Monday, July 02, 2007

Rail remains an afterthought

Draft agreement leaves rail out of I-10 plans

Metro wants it corrected, but there may not be room in design without sacrificing toll lane space

June 30, 2007

Houston Chronicle
Copyright 2007

The Metropolitan Transit Authority's longstanding desire to someday squeeze a rail line onto the widened Katy Freeway may not be realized as soon as agency officials had hoped.

A new draft agreement among Metro, Harris County and the Texas Department of Transportation for operation of the freeway's future toll lanes does not mention rail, an absence that has Metro officials concerned.

A March letter to TxDOT from Metro's capital projects director, Vincent Obregon, noted the omission: "We believe this is a fundamental issue that should be coordinated prior to action by our board."

TxDOT's Transportation Planning Director Gabriel Johnson responded that, "If, and when, light rail transit is provided by Metro within the corridor, the Operations Agreement will be amended accordingly."

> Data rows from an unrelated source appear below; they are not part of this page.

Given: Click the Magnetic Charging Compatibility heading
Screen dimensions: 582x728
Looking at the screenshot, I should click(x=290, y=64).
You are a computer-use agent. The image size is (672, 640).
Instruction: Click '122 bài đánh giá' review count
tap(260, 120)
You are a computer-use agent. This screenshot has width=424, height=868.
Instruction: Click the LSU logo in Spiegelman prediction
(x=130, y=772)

The question is, where could Metro put its rails once the toll lanes are in place? There is no room in the freeway's current design without removing some traffic lanes, TxDOT spokeswoman Janelle Gbur and Metro board chairman David Wolff agreed.

Running rail down the middle of the freeway would displace two or more of the four toll lanes, which are to replace Metro's current High Occupancy Vehicle lanes and serve the same role for transit and carpools while generating revenue from other vehicles.

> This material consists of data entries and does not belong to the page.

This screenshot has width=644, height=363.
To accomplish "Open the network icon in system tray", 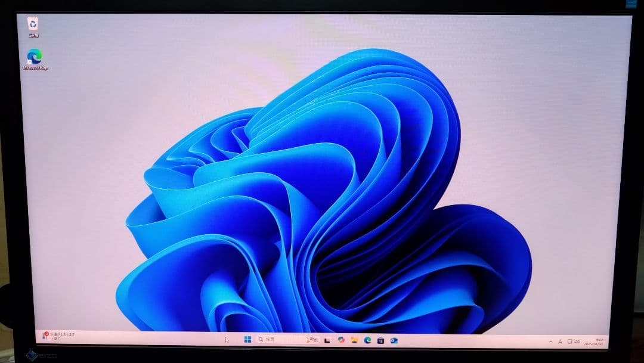I will click(569, 341).
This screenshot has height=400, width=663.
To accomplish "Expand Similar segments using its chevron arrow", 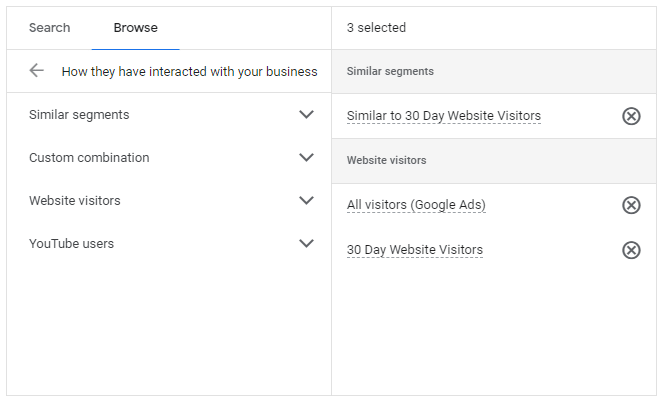I will click(307, 115).

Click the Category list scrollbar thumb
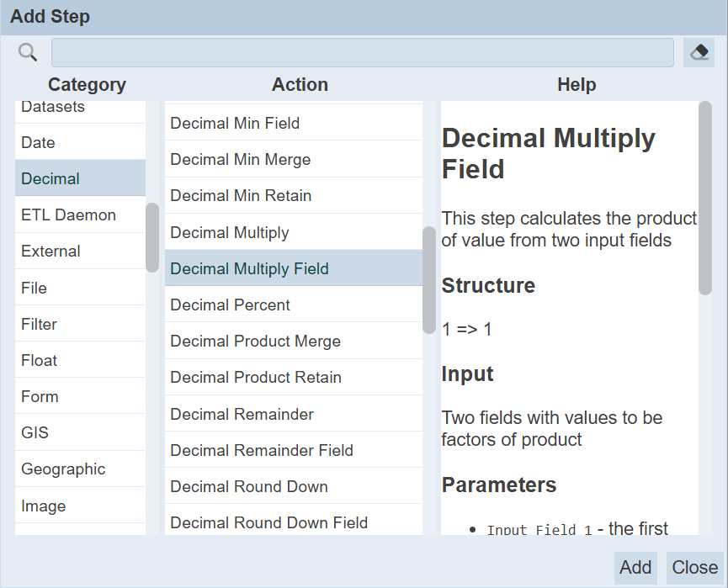click(x=152, y=237)
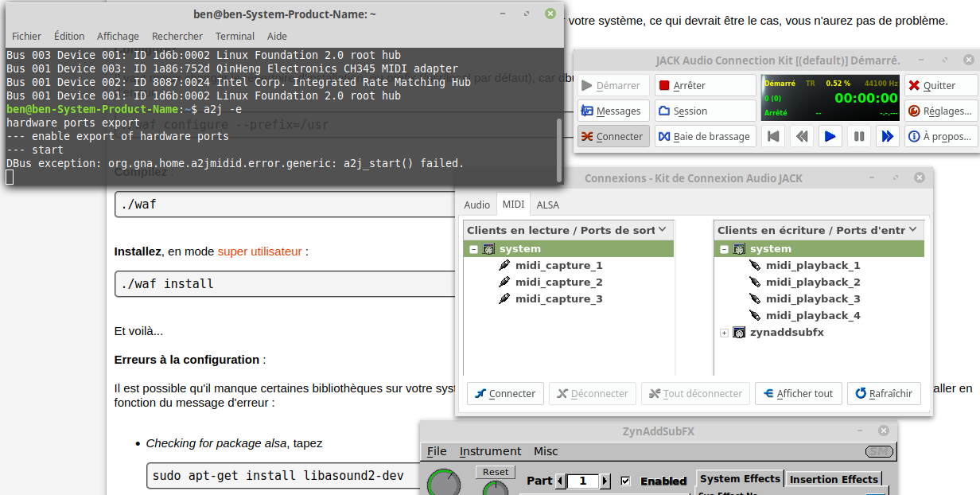Expand the zynaddsubfx client node
Screen dimensions: 980x495
pos(724,333)
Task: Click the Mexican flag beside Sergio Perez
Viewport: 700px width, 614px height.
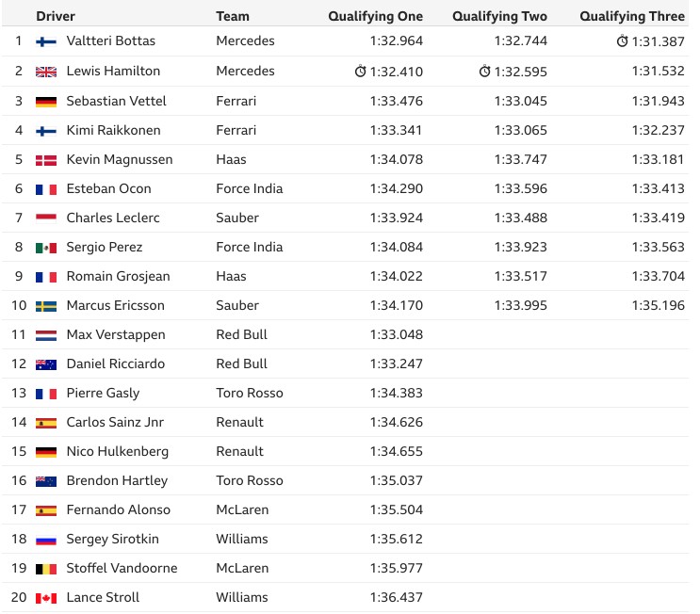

Nonetheless, Metro vice president Bryan Pennington told the agency board Friday it was "very realistic" to believe Metro could be operating rail in the Katy Freeway corridor within five to seven years.

"I think that's optimistic," Wolff said afterward. "It's intriguing because the demand is there in the I-10 corridor for rail — but the demand is there for traffic, too."

Current plans call for the toll lanes, two in each direction, to be operated by the Harris County Toll Road Authority, charging tolls that vary with the time of day or number of vehicles.

Outside of the rail omission, the draft agreement is similar to a 2002 memorandum of understanding that said Metro could run buses on the lanes for free and that carpools with 3 or more occupants could ride for free during peak hours.

Deputy toll road director Peter Key said he did not know details of the proposed operating agreement, but knew that current plans call for the managed toll lanes.

"That's what TxDOT has built, and the concrete is there now," he said. "The operating agreement is geared right now to how you manage those lanes."

The toll road authority is contributing $500 million to speed the freeway reconstruction and would need toll revenue from the lanes to pay off its bonds, said Alan Clark, who heads transportation planning for the Houston-Galveston Area Council.

Clark said if lanes are converted to tracks later, "Instead of buying right of way, Metro might agree to pay the toll road authority for its investment.

"It would be hard to do and expensive to do, and that kind of investment would require quite a bit of public involvement," he said.

However, Clark said the toll lanes were not Metro's only option for rail. Besides, he said, those lanes would pose problems getting passengers to and from the trains in the middle of a busy freeway.

There are road shoulders and transition areas as well as main lanes and frontage road lanes that could be used instead, Clark said.

The Metro board Friday authorized president and CEO Frank Wilson to negotiate the final agreement on the lanes' use with TxDOT and the county.

Wilson reminded the board that Metro has paid TxDOT $10 million to beef up the freeway's overpasses to carry the weight of trains, and called that a "down payment" on the plan.

Asked how an impasse between Metro and the toll road authority would be resolved, Clark and Gbur said any plan to replace lanes with tracks would go through the process for federal assistance.

That includes environmental and cost-benefit studies, and approval by H-GAC and its Transportation Policy Council, representing area governments and agencies.

A commuter line on I-10 isn't mentioned in the 2003 referendum in which voters passed Metro's rail plans.

However, a light rail line from downtown to the West Loop was included.

The ballot also authorized commuter rail along the Southwest and Northwest freeways and such "other corridors ... as are found to be feasible through consultation with other agencies."